Vladimir Putin is who Donald Trump wants to be. Trump is an American fascist, and he wants to be an American fascist dictator. He has Putin’s complete support in that effort. We’ll never know for sure, but Putin may well be responsible for Trump’s victory in the 2016 US presidential election. Trump plays into Putin’s had at nearly every turn. He wants to pull the US out of NATO, NATO being a bête noir for Putin. Trump is flipping the US from Ukraine’s side in its war against Russia to the Russian side, something that must have Putin dancing for joy in the halls of the Kremlin’s various palaces. So far, as far as we know, Trump hasn’t murdered any opponents the way Putin has. Trump is, after all, working in an American context while Putin works in the very, very different Russian context.[6] Nonetheless, Trump has set out to destroy any institution of our federal government that could in any way stand in opposition to him. Though he hasn’t committed any atrocities like the one the Nazis committed at Babi Yar or built any death camps the way the Germans did, Trump uses America’s immigrant population much the same way Hitler used the Jews and Putin uses the west. In both of those cases, a dictator has blamed people for their country’s problems that those people simply did not and do not create. Trump isn’t yet a dictator (though it’s not clear that he knows it), but he blames immigrants in our country for things they simply are not responsible for, and he accuses them of dastardly acts that few if any of them commit.

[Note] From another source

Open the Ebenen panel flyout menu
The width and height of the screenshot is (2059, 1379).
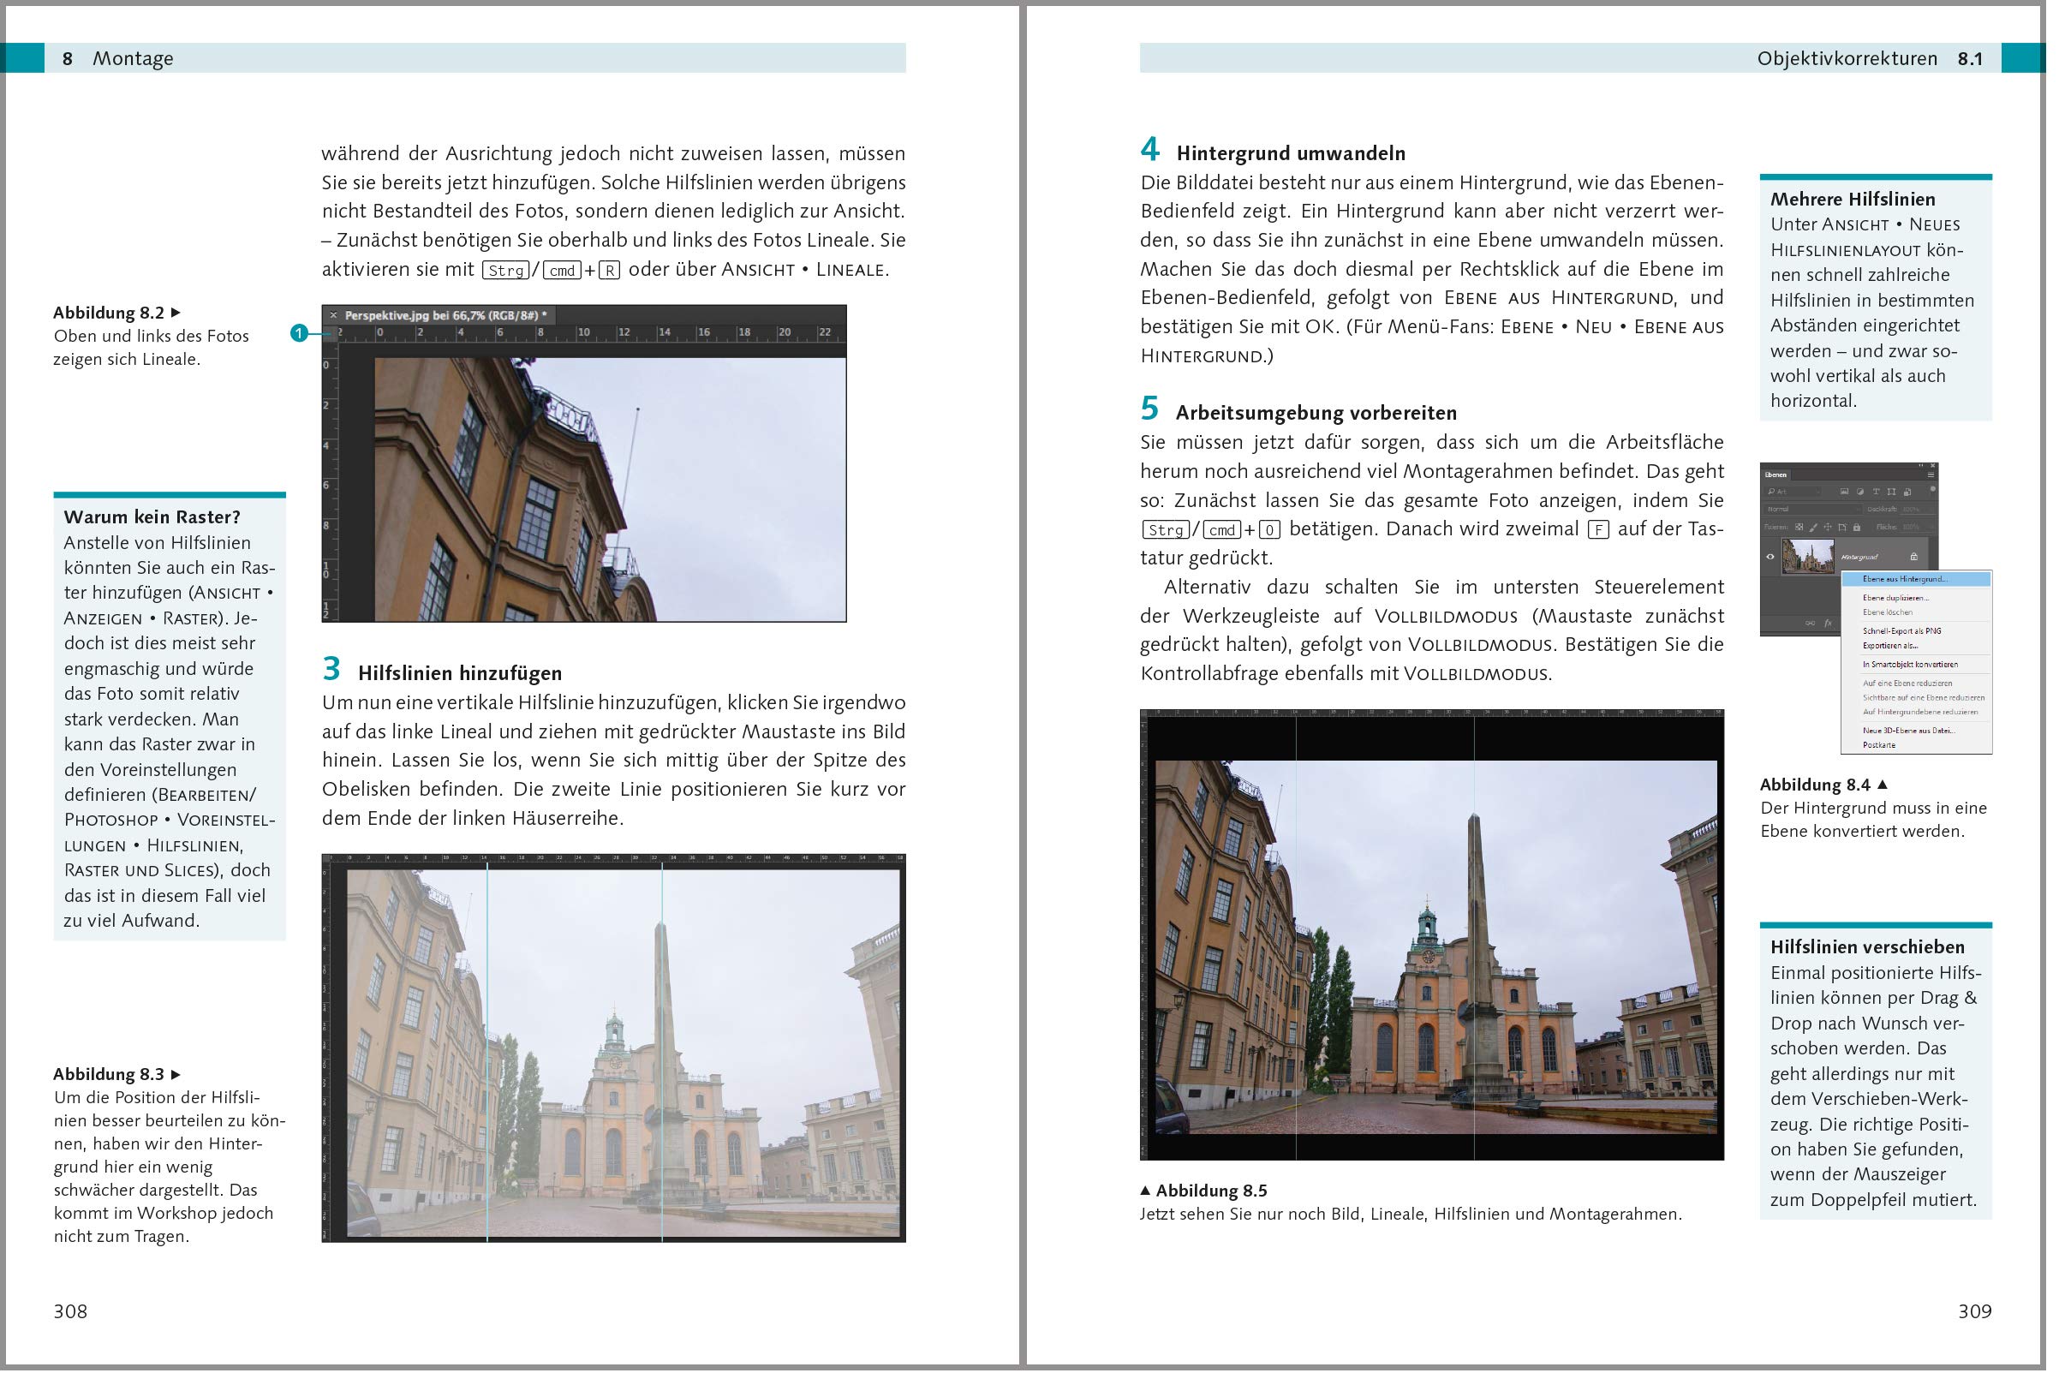point(1932,476)
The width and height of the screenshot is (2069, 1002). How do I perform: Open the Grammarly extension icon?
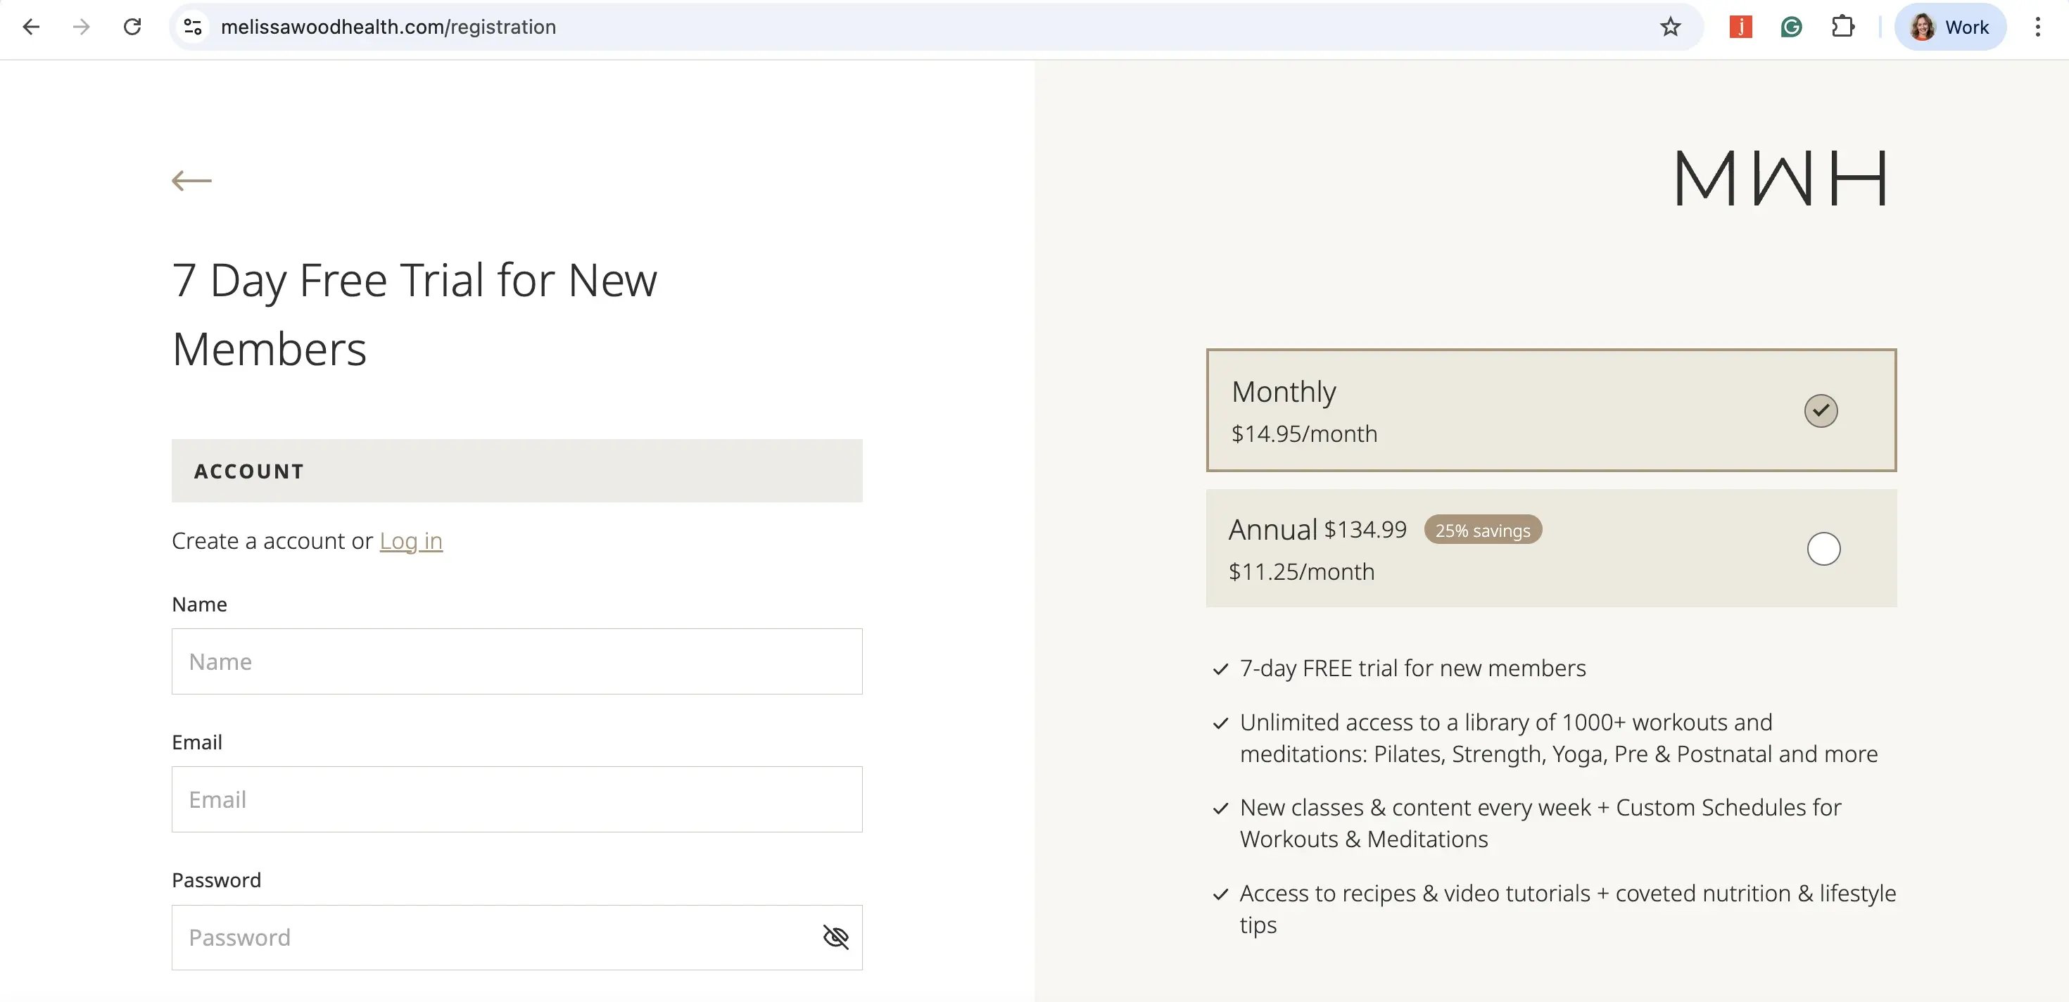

I seriously doubt that Donald Trump knows the first thing about the differences between the Russian context and the American context. Rather, he sees Putin unequivocally as his role model, as the man he wants to become. Putin is a Russian fascist who has created a fascist Russia. Trump is an American fascist who wants to create a fascist America and will create one if we don’t stop him. Folks, the way Trump fawns over Putin should set off alarm bells in every American. It is a tragedy that it doesn’t.



[1] This is a blatantly absurd claim in any event, but it being made in a country that suffered between twenty and thirty million casualties in World War II is simply stunning.

[2] At least, it was US led until Donald Trump became US president. Trump wants to scuttle NATO precisely because Putin hates it. And, by the way, I too think bringing former Soviet republics into NATO is foolhardy, for if Putin attacked one of them, we would be a war with Russia.

[3] This is more true of western Ukraine than it is of eastern Ukraine, where the population is more Russian than it is in the west. The most western parts of Ukraine came under Russian control only as a result of World War II when Stalin took them from Czechoslovakia and other nations.

[4] I don’t think anyone should go to Russia these days, but the cities of Vladimir and Suzdal, both north or northeast of Moscow, are otherwise well worth the trip. They have the greatest old Russian architecture still in existence.

[5] Hitler didn’t invade Poland because there were lots of Germans there who he wanted to incorporate into his Reich. He did it because he intended to murder or enslave the Slavic people of eastern Europe, including the Poles and the Ukrainians, to create “Lebensraum,” living space, for the Germans.

[6] The United States has a democratic tradition, Russia doesn’t. That is one of the main differences between the two countries.